How can someone do this "charge back"? he could have transferred the cash into another bank account from his PayPal account and waited a day before posting to make sure funds have cleared.

I suspect he has just got greedy as he wasn't getting bids on the item when I asked him for a buy it now. Then suddenly changed his tune when it got 6 bids with 5 days to go.

Also James, please tell me, who else have a fallen out with?


----------



## jamman (May 6, 2002)

Instead of me explaining a charge back scam I would suggest you google it


----------



## jamman (May 6, 2002)

Yes Brian I'm really serious :roll:

But on a serious note you should look at the amount of charge back scams that are gong on maybe then you won't be quite so quick to label the poor seller much like you did the local plod :roll:


----------



## Spandex (Feb 20, 2009)

brian1978 said:


> How can someone do this "charge back"? he could have transferred the cash into another bank account from his PayPal account and waited a day before posting to make sure funds have cleared.
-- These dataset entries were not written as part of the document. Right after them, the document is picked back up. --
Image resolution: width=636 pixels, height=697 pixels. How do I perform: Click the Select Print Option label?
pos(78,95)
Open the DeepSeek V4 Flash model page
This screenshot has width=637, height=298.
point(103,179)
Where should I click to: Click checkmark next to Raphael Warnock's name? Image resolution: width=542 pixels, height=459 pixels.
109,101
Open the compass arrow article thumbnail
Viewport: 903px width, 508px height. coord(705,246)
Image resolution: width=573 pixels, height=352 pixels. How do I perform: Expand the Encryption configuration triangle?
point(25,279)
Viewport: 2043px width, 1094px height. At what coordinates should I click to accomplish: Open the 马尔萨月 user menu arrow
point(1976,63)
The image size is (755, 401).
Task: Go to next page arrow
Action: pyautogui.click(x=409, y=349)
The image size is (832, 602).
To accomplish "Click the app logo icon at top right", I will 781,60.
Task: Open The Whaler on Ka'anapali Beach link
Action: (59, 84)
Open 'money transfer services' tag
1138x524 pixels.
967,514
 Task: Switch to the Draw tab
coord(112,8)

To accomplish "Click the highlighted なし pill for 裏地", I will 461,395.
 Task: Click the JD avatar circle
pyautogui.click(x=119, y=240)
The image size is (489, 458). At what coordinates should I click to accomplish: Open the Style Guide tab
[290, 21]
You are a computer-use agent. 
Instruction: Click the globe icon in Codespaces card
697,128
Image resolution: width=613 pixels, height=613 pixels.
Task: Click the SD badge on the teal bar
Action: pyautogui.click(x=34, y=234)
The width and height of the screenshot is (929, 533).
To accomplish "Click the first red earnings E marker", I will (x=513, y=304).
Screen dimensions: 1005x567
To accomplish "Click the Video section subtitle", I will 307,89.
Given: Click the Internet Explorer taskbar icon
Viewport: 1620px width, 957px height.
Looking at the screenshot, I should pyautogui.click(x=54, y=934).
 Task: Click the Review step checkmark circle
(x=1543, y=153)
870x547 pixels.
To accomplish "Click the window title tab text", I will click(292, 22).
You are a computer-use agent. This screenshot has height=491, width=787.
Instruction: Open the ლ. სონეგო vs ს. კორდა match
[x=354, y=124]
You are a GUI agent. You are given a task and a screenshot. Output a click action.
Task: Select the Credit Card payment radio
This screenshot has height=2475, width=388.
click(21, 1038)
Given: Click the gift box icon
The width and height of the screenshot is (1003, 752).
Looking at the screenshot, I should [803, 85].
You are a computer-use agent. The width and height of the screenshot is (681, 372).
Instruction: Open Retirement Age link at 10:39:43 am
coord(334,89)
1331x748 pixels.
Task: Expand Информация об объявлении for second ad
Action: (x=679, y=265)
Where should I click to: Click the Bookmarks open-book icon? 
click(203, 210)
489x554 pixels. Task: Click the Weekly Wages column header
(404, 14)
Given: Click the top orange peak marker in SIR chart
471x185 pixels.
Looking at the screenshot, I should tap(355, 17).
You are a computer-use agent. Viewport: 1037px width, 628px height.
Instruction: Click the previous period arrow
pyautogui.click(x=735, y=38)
It doesn't matter what the seller does with the money. The charge back is done against PayPal (as this is who the credit card company has a contract with). Paypal will then come after the seller to reclaim the money they've lost.

This is why I don't have my Paypal account linked to my bank account for purchases. I always use my credit card, so if a seller doesn't send the item, I contact my credit card company and get my money back. I don't need to rely on Paypal to open disputes or negotiate, etc. The same principal that makes it very safe for me as a buyer can also be used to scam sellers though.


----------



## brian1978 (Jul 10, 2013)

Spandex said:


> brian1978 said:
> 
> 
> > How can someone do this "charge back"? he could have transferred the cash into another bank account from his PayPal account and waited a day before posting to make sure funds have cleared.
> ...


Thanks for explaining. Like I said to James. I think this fella was just using it as an excuse to back out of an agreed price as he could also easily have just re listed it as a buy it now for me.


----------



## mullum (Sep 16, 2011)

Sounds like the guy is either inexperienced with doing sales outside of the eBay system and he's nervous. Or, like you say, it's just an excuse to back out.
As for "charge back" scams - isn't that a risk with any PayPal transaction (minus friends and family payment) ? Regardless of whether its via eBay or not ?

Spandy, I didn't realise you could have a Paypal account that wasn't linked to a bank account ! I might have to look into that, are there any limits or restrictions to your account because of that ?

And as for James, if it wasn't for him - we'd all be enjoying an unprecedented long period of peace and quiet for once ! (thanks to Kaz's departure) Instead, he seems to have made it his mission to act as his stand-in !


----------



## jamman (May 6, 2002)

I love you muppets anyone disagrees with you and they are trolls.

You boys crack me up.


----------



## mullum (Sep 16, 2011)

Rubbish. You can disagree all you like. I welcome your opinions. Many I agree with.
Your problem is you probably don't even realise you're trolling.

We don't call you names like "muppets". We don't cast aspersions on your character (outside of your behaviour in here) - whereas you insinuate someone is a cross dresser. We don't make it personal, which is where you let yourself down big time.


----------



## brian1978 (Jul 10, 2013)

jamman said:


> I love you muppets anyone disagrees with you and they are trolls.
> 
> You boys crack me up.


Go read the original post back. I didn't disagree with you, I only questioned how it was possible. You were the one basically calling me thick.


----------



## Spandex (Feb 20, 2009)

mullum said:


> Spandy, I didn't realise you could have a Paypal account that wasn't linked to a bank account ! I might have to look into that, are there any limits or restrictions to your account because of that ?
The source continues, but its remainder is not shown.